(Exercise input)

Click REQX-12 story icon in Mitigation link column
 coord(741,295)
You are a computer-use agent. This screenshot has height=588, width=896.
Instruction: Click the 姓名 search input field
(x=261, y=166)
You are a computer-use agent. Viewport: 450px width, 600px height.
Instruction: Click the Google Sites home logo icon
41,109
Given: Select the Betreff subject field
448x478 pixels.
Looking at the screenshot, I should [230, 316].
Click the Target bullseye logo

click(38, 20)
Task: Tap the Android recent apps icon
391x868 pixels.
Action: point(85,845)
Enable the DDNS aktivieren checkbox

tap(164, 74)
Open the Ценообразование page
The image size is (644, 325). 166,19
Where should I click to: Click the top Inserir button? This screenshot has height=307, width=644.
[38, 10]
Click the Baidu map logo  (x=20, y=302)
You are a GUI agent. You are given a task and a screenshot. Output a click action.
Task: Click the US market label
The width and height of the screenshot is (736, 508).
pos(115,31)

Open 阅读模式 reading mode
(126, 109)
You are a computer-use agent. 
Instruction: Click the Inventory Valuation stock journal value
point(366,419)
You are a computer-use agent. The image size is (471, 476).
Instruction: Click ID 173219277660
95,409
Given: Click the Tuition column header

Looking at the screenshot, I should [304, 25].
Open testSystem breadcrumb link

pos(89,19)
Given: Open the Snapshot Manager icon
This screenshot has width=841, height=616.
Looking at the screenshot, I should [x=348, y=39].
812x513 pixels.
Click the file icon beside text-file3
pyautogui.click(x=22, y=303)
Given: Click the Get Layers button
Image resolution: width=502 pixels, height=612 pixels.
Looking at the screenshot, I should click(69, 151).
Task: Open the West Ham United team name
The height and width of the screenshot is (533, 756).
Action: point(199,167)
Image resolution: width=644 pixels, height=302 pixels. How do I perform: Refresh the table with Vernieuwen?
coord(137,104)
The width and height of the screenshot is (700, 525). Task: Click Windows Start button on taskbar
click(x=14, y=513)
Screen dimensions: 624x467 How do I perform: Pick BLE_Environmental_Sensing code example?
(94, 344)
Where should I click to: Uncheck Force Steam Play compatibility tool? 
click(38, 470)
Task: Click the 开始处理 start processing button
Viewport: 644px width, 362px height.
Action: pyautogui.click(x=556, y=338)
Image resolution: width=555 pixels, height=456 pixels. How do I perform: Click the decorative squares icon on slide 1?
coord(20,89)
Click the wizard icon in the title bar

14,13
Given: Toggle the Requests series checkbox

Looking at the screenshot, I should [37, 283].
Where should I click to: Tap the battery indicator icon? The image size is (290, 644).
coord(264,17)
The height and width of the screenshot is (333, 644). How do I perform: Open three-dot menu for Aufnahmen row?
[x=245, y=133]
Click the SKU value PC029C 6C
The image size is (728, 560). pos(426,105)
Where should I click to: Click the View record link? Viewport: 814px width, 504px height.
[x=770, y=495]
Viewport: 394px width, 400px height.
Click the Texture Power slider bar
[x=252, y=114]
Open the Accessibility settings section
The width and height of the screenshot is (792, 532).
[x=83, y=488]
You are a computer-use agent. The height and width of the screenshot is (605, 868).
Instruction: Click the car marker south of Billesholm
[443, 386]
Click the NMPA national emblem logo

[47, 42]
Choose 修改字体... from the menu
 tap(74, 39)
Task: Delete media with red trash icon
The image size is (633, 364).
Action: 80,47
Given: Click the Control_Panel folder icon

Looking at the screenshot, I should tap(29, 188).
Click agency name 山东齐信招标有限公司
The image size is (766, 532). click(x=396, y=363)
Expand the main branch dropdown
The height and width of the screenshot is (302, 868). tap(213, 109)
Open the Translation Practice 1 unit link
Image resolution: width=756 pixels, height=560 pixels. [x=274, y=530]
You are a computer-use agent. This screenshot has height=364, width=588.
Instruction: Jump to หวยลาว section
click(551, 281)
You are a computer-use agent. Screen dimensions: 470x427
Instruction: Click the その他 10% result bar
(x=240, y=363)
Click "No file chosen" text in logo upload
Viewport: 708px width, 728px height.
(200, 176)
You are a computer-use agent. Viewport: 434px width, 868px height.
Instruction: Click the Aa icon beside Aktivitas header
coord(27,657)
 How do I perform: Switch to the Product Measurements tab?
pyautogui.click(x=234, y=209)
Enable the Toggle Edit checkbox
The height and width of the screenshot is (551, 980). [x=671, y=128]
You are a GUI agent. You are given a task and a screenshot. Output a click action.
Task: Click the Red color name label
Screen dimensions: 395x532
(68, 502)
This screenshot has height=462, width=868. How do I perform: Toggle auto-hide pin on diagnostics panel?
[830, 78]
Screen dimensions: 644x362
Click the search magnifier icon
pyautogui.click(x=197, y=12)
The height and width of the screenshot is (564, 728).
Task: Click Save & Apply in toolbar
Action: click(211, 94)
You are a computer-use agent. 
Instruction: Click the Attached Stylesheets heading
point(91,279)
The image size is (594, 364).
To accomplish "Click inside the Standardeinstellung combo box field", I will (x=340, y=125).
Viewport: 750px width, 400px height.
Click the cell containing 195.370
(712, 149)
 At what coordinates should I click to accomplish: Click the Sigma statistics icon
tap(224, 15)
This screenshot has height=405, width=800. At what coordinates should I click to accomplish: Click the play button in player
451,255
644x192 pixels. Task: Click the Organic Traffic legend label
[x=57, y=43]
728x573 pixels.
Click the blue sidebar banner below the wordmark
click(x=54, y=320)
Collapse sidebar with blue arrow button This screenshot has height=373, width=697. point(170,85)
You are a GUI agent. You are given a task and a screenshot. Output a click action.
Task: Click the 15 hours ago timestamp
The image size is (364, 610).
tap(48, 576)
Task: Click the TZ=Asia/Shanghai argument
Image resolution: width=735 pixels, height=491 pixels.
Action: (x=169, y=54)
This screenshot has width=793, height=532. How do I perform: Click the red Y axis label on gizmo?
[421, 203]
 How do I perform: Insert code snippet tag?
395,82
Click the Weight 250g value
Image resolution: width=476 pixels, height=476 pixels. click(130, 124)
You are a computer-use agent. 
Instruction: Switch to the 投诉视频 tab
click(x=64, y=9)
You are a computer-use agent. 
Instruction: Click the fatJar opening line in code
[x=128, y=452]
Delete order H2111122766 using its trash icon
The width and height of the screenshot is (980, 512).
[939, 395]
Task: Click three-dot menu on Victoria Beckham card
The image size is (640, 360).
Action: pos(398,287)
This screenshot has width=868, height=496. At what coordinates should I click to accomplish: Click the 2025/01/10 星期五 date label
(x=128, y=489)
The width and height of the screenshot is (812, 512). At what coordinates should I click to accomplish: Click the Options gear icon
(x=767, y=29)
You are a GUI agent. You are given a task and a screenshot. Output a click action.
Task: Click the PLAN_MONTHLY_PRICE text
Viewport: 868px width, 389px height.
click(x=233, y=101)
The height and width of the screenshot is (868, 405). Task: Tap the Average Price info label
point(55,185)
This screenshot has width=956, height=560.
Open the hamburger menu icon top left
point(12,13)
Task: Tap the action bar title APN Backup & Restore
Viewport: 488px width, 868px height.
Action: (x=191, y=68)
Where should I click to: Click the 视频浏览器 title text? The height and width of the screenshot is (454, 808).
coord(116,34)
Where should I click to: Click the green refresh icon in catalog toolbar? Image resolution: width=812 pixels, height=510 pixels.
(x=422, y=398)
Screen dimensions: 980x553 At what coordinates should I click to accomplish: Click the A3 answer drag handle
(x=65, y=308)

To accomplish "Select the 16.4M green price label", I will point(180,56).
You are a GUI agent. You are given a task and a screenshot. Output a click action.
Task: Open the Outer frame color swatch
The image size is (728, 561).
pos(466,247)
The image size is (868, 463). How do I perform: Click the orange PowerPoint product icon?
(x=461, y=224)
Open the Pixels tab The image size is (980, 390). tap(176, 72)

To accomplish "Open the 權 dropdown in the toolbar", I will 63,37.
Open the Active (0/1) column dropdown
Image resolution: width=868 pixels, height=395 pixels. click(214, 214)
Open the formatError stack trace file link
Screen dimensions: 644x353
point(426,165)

(End Exercise input)

• Activity: From the first line of the listing above through the line that contains "Click the Baidu", retype every line exactly, and write nothing else.

• Task answer:
Click REQX-12 story icon in Mitigation link column
 coord(741,295)
You are a computer-use agent. This screenshot has height=588, width=896.
Instruction: Click the 姓名 search input field
(x=261, y=166)
You are a computer-use agent. Viewport: 450px width, 600px height.
Instruction: Click the Google Sites home logo icon
41,109
Given: Select the Betreff subject field
448x478 pixels.
Looking at the screenshot, I should [230, 316].
Click the Target bullseye logo

click(38, 20)
Task: Tap the Android recent apps icon
391x868 pixels.
Action: point(85,845)
Enable the DDNS aktivieren checkbox

tap(164, 74)
Open the Ценообразование page
The image size is (644, 325). 166,19
Where should I click to: Click the top Inserir button? This screenshot has height=307, width=644.
[38, 10]
Click the Baidu map logo  (x=20, y=302)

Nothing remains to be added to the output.